** Opening Data to examine block **

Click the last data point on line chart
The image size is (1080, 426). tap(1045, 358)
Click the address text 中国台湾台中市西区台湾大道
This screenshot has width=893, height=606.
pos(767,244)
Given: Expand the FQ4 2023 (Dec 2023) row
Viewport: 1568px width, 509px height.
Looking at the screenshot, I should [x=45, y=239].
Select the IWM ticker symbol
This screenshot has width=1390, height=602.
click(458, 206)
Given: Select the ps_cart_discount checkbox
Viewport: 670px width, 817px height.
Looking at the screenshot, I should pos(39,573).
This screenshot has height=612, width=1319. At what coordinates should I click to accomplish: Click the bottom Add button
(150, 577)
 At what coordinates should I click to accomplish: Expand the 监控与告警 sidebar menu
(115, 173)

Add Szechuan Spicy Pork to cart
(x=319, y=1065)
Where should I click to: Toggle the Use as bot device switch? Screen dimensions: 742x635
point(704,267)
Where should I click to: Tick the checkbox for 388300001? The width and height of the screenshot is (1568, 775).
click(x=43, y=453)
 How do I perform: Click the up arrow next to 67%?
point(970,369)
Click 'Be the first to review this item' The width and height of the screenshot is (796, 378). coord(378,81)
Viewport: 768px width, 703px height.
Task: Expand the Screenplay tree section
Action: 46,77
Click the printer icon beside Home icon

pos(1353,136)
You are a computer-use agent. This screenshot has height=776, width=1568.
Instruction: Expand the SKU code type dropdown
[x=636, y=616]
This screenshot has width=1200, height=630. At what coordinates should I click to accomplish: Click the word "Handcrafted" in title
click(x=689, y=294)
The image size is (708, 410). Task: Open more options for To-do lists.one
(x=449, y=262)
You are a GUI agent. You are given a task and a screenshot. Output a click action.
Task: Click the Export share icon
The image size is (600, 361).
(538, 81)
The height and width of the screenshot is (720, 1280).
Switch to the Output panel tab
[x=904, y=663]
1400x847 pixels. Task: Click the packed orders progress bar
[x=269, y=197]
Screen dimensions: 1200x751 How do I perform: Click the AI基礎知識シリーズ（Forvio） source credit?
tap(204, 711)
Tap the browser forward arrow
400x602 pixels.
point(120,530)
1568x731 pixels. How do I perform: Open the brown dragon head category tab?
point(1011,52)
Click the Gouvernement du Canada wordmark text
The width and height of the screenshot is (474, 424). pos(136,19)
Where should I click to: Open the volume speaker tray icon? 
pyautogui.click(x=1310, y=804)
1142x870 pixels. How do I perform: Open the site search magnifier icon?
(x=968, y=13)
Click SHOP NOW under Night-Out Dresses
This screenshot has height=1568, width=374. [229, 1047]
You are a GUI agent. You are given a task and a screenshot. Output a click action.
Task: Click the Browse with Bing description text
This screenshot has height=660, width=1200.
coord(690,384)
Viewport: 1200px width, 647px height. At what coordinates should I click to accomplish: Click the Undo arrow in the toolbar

** Closing Data to examine block **

Your task:
What's wanted here is every record, retyped exactly as shown above.

Solution for this problem:
Click the last data point on line chart
The image size is (1080, 426). tap(1045, 358)
Click the address text 中国台湾台中市西区台湾大道
This screenshot has width=893, height=606.
pos(767,244)
Given: Expand the FQ4 2023 (Dec 2023) row
Viewport: 1568px width, 509px height.
Looking at the screenshot, I should [x=45, y=239].
Select the IWM ticker symbol
This screenshot has width=1390, height=602.
click(458, 206)
Given: Select the ps_cart_discount checkbox
Viewport: 670px width, 817px height.
Looking at the screenshot, I should pos(39,573).
This screenshot has height=612, width=1319. At what coordinates should I click to accomplish: Click the bottom Add button
(150, 577)
 At what coordinates should I click to accomplish: Expand the 监控与告警 sidebar menu
(115, 173)

Add Szechuan Spicy Pork to cart
(x=319, y=1065)
Where should I click to: Toggle the Use as bot device switch? Screen dimensions: 742x635
point(704,267)
Where should I click to: Tick the checkbox for 388300001? The width and height of the screenshot is (1568, 775).
click(x=43, y=453)
 How do I perform: Click the up arrow next to 67%?
point(970,369)
Click 'Be the first to review this item' The width and height of the screenshot is (796, 378). coord(378,81)
Viewport: 768px width, 703px height.
Task: Expand the Screenplay tree section
Action: 46,77
Click the printer icon beside Home icon

pos(1353,136)
You are a computer-use agent. This screenshot has height=776, width=1568.
Instruction: Expand the SKU code type dropdown
[x=636, y=616]
This screenshot has width=1200, height=630. At what coordinates should I click to accomplish: Click the word "Handcrafted" in title
click(x=689, y=294)
The image size is (708, 410). Task: Open more options for To-do lists.one
(x=449, y=262)
You are a GUI agent. You are given a task and a screenshot. Output a click action.
Task: Click the Export share icon
The image size is (600, 361).
(538, 81)
The height and width of the screenshot is (720, 1280).
Switch to the Output panel tab
[x=904, y=663]
1400x847 pixels. Task: Click the packed orders progress bar
[x=269, y=197]
Screen dimensions: 1200x751 How do I perform: Click the AI基礎知識シリーズ（Forvio） source credit?
tap(204, 711)
Tap the browser forward arrow
400x602 pixels.
point(120,530)
1568x731 pixels. How do I perform: Open the brown dragon head category tab?
point(1011,52)
Click the Gouvernement du Canada wordmark text
The width and height of the screenshot is (474, 424). pos(136,19)
Where should I click to: Open the volume speaker tray icon? 
pyautogui.click(x=1310, y=804)
1142x870 pixels. How do I perform: Open the site search magnifier icon?
(x=968, y=13)
Click SHOP NOW under Night-Out Dresses
This screenshot has height=1568, width=374. [229, 1047]
You are a GUI agent. You are given a task and a screenshot. Output a click action.
Task: Click the Browse with Bing description text
This screenshot has height=660, width=1200.
coord(690,384)
Viewport: 1200px width, 647px height. At what coordinates should I click to accomplish: Click the Undo arrow in the toolbar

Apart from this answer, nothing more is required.